The established yard and orchard here has figs, two pecans, three nectarines, five apples, three pears, a cherry or two and I think an apricot. There are a couple of stumps where I'm told peaches were before their demise from neglect (overladen with fruit and they split). We've also got a small vineyard of white table grapes....and 55 rose bushes. The previous elderly owners of the property vacated the premises in early 2012, so the yard(s) and orchard were a horrid mess to prune and dethatch, which was my late summer and Fall project. I got a lot of sun. They had a gardener come in before we purchased the place, but he was just a mow-n-go guy for the lawns. (Winter was spent rehabbing and repainting the interior... For some reason I didn't notice the abundance of yellow which -- surprise, surprise -- doesn't cover in one coat of paint+primer). Spring has found hundreds of yellow daffodils all over the place. The previous owner was involved at one time in several community gardening projects, but knew very little about proper pruning and fruit production.

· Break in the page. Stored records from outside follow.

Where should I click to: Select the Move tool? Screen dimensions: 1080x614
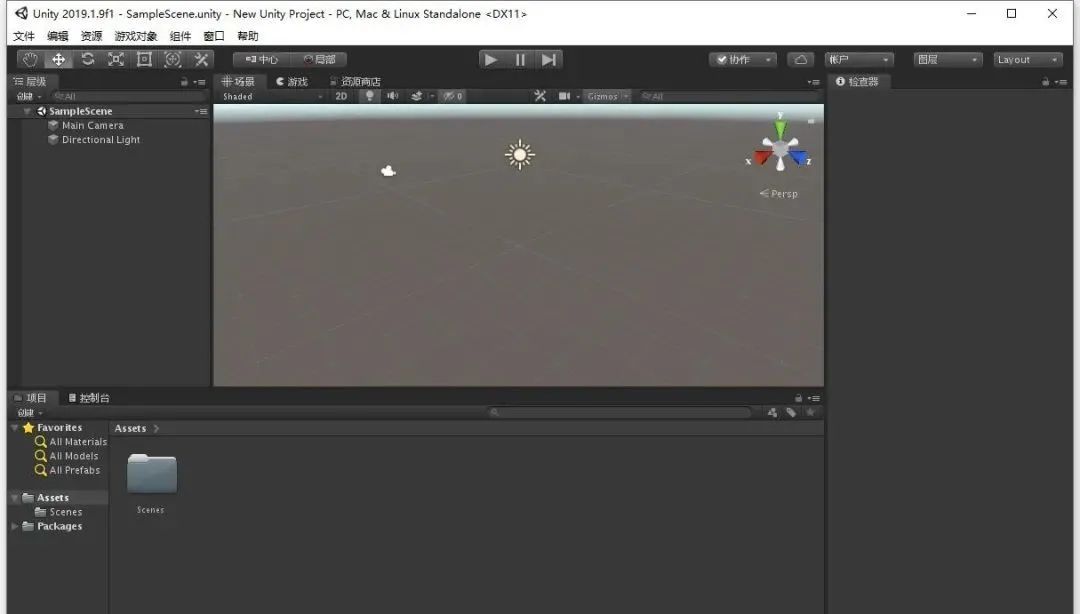tap(58, 59)
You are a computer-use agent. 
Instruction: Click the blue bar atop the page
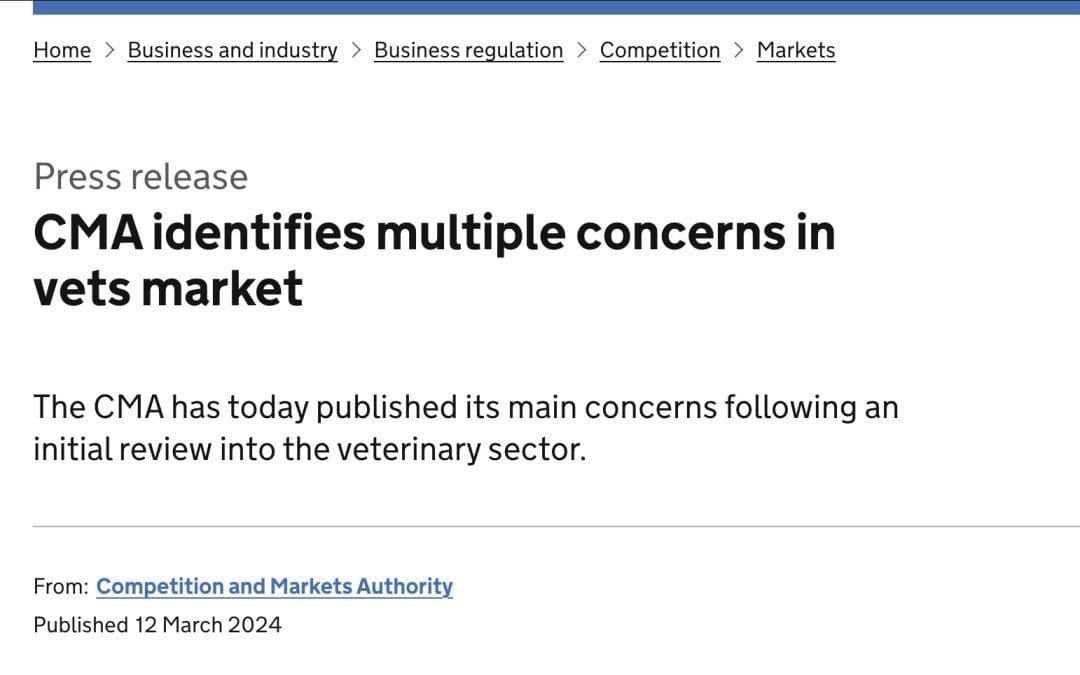point(557,7)
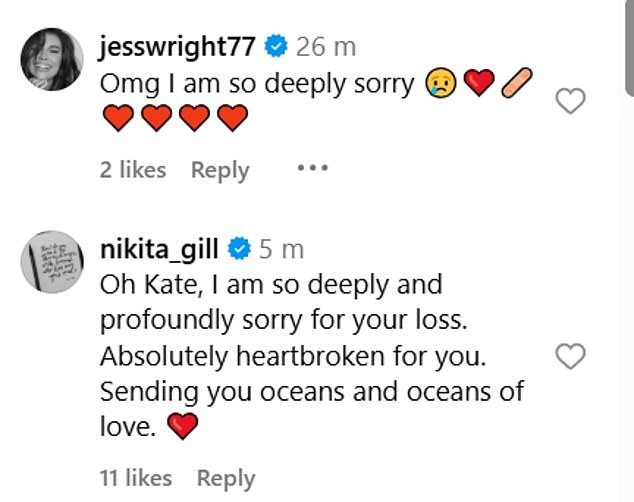
Task: View the 2 likes on jesswright77's comment
Action: [x=132, y=170]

Sigh..... It has kept me busy and has me stretching for my long-lapsed Master Gardener brain RAM which probably dumped about 15 years ago.

But I'm LOVIN' the country life (again) and looking forward to putting in a veggie garden as time permits. We'll have chickens, too, so hopefully lots of compost. Looking forward to reading how all the gardens grow on this thread if/when winter ends for y'all east of the Rockies.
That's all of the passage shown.